In the most recent ethnic violence in Nigeria's Plateau State, the victims were "members of Plateau’s leading ethnic group, the Berom, in the villages of Ratt and Dogona Hauwa" (Adam Nossiter, "Clashes kill dozens in central Nigeria", NYT 3/7/2010, update with fuller casualty count here), and the perpetrators were "Fulani herdsmen".

Some excellent background on this conflict can be found in a report by Roger Blench, "Access Rights and Conflict over Common Pool Resources on the Jos Plateau, Nigeria", Report to the World Bank on Jigawa Enhancement of Wetlands Livelihoods Project, 9/13/2003:

Plateau State is distinctive for its high level of ethnolinguistic diversity, and it is populated by a great variety of small groups living in hamlets, with a complex clan organisation and ritual kingship systems. This has ensured that no one language or people is dominant, although the largest ethnic groups are probably the Berom, Ngas and Tarok. Gunn (1953) gives a useful overview of the main ethnic groups of the Plateau region.

#####

Written request 1 -
Answer these from the passage on Plateau State:
(a) In which villages did the victims of the violence live?
(b) To whom was Roger Blench's report made?
(c) Which three ethnic groups are probably the largest in Plateau State?
Written request 2 -
Quote the passage on Plateau State word for word from "Some excellent background" up to and including "the Plateau region.".
The listing after this has no connection to the passage on Plateau State.

Dataset excerpt -
#####

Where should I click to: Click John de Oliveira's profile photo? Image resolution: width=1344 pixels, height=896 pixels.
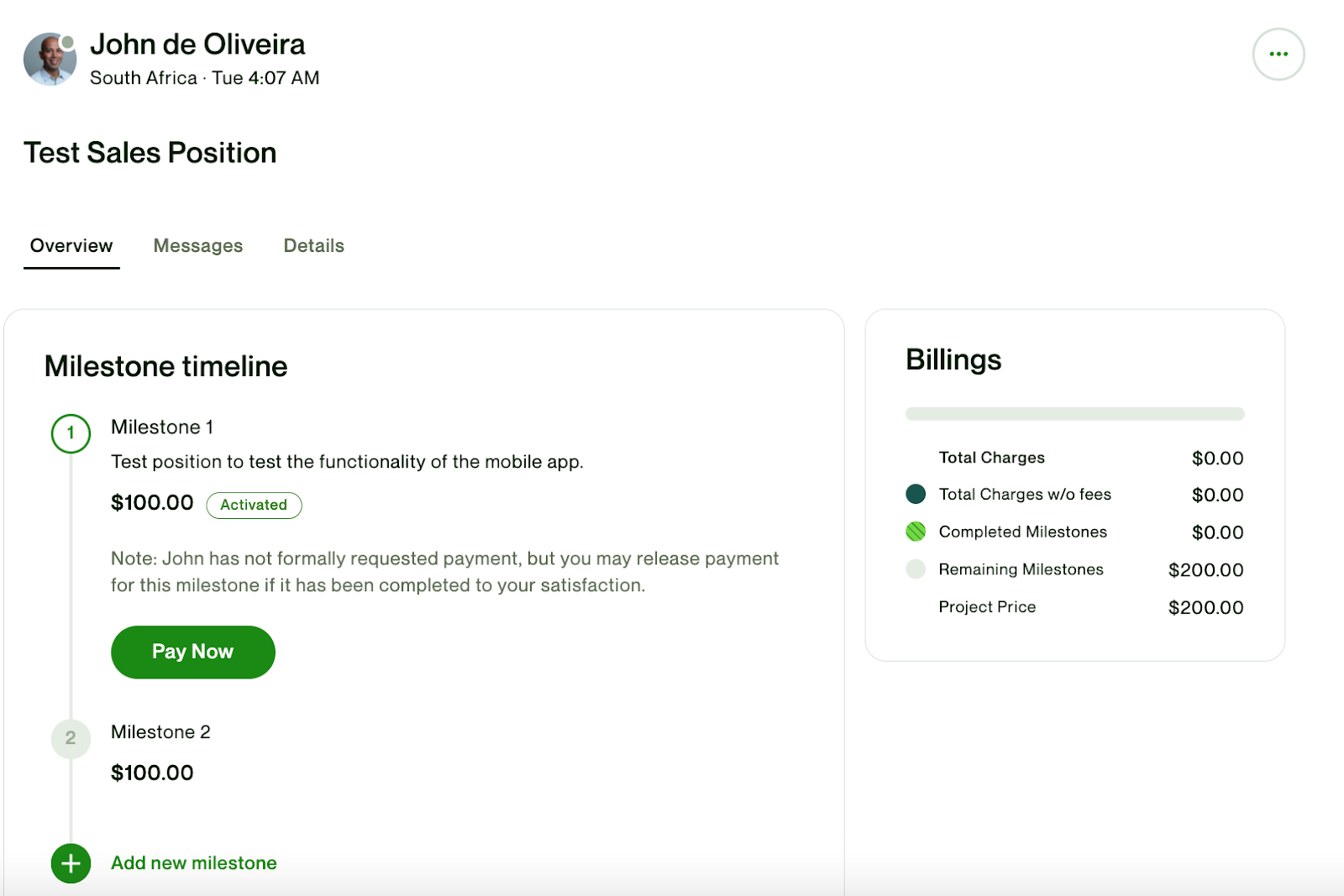coord(50,60)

#####

Output 1 -
(a) Ratt and Dogona Hauwa
(b) The World Bank
(c) The Berom, Ngas and Tarok

Output 2 -
Some excellent background on this conflict can be found in a report by Roger Blench, "Access Rights and Conflict over Common Pool Resources on the Jos Plateau, Nigeria", Report to the World Bank on Jigawa Enhancement of Wetlands Livelihoods Project, 9/13/2003:

Plateau State is distinctive for its high level of ethnolinguistic diversity, and it is populated by a great variety of small groups living in hamlets, with a complex clan organisation and ritual kingship systems. This has ensured that no one language or people is dominant, although the largest ethnic groups are probably the Berom, Ngas and Tarok. Gunn (1953) gives a useful overview of the main ethnic groups of the Plateau region.